[Bugs] [Bug 1234891] New: gf_store_save_value() fflush() error-checking bug, leading to corruption of glusterd.info when filesystem is full

Tue Jun 23 13:02:03 UTC 2015

https://bugzilla.redhat.com/show_bug.cgi?id=1234891

            Bug ID: 1234891
           Summary: gf_store_save_value() fflush() error-checking bug,
                    leading to corruption of glusterd.info when filesystem
                    is full
           Product: GlusterFS
           Version: 3.4.2
         Component: glusterd
          Assignee: bugs at gluster.org
          Reporter: tero.marttila at aalto.fi
                CC: bugs at gluster.org, gluster-bugs at redhat.com

Description of problem:

When the host filesystem containing the glusterd workdir files (e.g.
/var/lib/glusterd/) is full, this can lead to situations where files such as
glusterd.info or peers/* etc are replaced with empty zero-length files. See Bug
1207534 and [1] for another example of this. I experienced this with
glusterfs-server 3.4.2-1ubuntu1 running on Ubuntu 14.04.
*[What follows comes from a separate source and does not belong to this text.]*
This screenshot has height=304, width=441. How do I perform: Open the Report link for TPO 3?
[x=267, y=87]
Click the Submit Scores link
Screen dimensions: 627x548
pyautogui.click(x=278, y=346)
Digging through the related code, I suspect this may be caused by the use of
feof() in following error libglusterfs/src/store.c gf_store_save_value() code
path which is intended to handle exactly these kinds of write errors:

        ret = fprintf (fp, "%s=%s\n", key, value);
        if (ret < 0) {
                ...
        }

        ret = fflush (fp);
        if (feof (fp)) {
                ...
        }

        ret = 0;

This code appears to be present in both glusterfs 3.4.2 and mainline git.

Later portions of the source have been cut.